▶ WHAT YOU WILL DO:
Set down the whole listing verbatim.

▶ MATERIAL FOR THIS EXERCISE:
....................
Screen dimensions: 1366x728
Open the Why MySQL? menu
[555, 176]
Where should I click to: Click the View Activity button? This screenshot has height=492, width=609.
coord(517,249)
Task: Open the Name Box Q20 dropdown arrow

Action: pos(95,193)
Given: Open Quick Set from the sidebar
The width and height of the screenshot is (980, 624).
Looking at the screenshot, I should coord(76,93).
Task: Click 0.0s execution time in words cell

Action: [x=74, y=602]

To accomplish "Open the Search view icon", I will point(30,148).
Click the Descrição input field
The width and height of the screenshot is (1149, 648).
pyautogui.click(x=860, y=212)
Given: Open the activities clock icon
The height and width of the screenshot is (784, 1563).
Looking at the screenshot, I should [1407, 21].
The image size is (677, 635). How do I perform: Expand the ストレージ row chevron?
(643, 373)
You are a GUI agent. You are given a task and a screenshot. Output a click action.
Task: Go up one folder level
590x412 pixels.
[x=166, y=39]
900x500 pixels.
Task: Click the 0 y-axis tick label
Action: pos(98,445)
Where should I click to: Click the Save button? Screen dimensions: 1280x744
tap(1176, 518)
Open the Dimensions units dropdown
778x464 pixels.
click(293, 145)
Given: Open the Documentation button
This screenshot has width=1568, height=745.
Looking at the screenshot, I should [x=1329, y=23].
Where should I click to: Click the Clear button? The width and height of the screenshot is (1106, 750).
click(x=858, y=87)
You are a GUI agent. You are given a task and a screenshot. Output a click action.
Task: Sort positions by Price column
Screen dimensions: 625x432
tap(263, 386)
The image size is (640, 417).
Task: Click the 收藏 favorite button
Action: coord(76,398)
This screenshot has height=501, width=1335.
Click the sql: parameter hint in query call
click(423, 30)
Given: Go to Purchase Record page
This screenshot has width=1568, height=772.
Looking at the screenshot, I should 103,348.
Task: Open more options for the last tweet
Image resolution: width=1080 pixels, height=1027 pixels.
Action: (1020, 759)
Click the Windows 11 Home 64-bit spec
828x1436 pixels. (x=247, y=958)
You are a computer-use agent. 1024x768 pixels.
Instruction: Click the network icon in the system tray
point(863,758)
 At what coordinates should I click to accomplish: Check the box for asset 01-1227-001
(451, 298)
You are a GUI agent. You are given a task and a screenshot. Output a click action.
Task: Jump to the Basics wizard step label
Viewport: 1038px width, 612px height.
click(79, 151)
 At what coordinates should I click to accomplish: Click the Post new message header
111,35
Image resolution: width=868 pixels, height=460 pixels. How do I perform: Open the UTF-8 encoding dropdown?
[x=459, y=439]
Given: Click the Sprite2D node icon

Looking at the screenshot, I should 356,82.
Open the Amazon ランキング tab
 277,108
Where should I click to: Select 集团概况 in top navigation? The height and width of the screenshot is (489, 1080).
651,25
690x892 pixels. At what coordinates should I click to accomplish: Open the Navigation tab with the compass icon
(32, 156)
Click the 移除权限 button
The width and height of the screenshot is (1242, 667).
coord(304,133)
....................
▶ ANSWER TO THIS PROBLEM:
Screen dimensions: 1366x728
Open the Why MySQL? menu
[555, 176]
Where should I click to: Click the View Activity button? This screenshot has height=492, width=609.
coord(517,249)
Task: Open the Name Box Q20 dropdown arrow

Action: pos(95,193)
Given: Open Quick Set from the sidebar
The width and height of the screenshot is (980, 624).
Looking at the screenshot, I should coord(76,93).
Task: Click 0.0s execution time in words cell

Action: [x=74, y=602]

To accomplish "Open the Search view icon", I will point(30,148).
Click the Descrição input field
The width and height of the screenshot is (1149, 648).
pyautogui.click(x=860, y=212)
Given: Open the activities clock icon
The height and width of the screenshot is (784, 1563).
Looking at the screenshot, I should [1407, 21].
The image size is (677, 635). How do I perform: Expand the ストレージ row chevron?
(643, 373)
You are a GUI agent. You are given a task and a screenshot. Output a click action.
Task: Go up one folder level
590x412 pixels.
[x=166, y=39]
900x500 pixels.
Task: Click the 0 y-axis tick label
Action: pos(98,445)
Where should I click to: Click the Save button? Screen dimensions: 1280x744
tap(1176, 518)
Open the Dimensions units dropdown
778x464 pixels.
click(293, 145)
Given: Open the Documentation button
This screenshot has width=1568, height=745.
Looking at the screenshot, I should [x=1329, y=23].
Where should I click to: Click the Clear button? The width and height of the screenshot is (1106, 750).
click(x=858, y=87)
You are a GUI agent. You are given a task and a screenshot. Output a click action.
Task: Sort positions by Price column
Screen dimensions: 625x432
tap(263, 386)
The image size is (640, 417).
Task: Click the 收藏 favorite button
Action: coord(76,398)
This screenshot has height=501, width=1335.
Click the sql: parameter hint in query call
click(423, 30)
Given: Go to Purchase Record page
This screenshot has width=1568, height=772.
Looking at the screenshot, I should 103,348.
Task: Open more options for the last tweet
Image resolution: width=1080 pixels, height=1027 pixels.
Action: (1020, 759)
Click the Windows 11 Home 64-bit spec
828x1436 pixels. (x=247, y=958)
You are a computer-use agent. 1024x768 pixels.
Instruction: Click the network icon in the system tray
point(863,758)
 At what coordinates should I click to accomplish: Check the box for asset 01-1227-001
(451, 298)
You are a GUI agent. You are given a task and a screenshot. Output a click action.
Task: Jump to the Basics wizard step label
Viewport: 1038px width, 612px height.
click(79, 151)
 At what coordinates should I click to accomplish: Click the Post new message header
111,35
Image resolution: width=868 pixels, height=460 pixels. How do I perform: Open the UTF-8 encoding dropdown?
[x=459, y=439]
Given: Click the Sprite2D node icon

Looking at the screenshot, I should 356,82.
Open the Amazon ランキング tab
 277,108
Where should I click to: Select 集团概况 in top navigation? The height and width of the screenshot is (489, 1080).
651,25
690x892 pixels. At what coordinates should I click to accomplish: Open the Navigation tab with the compass icon
(32, 156)
Click the 移除权限 button
The width and height of the screenshot is (1242, 667).
coord(304,133)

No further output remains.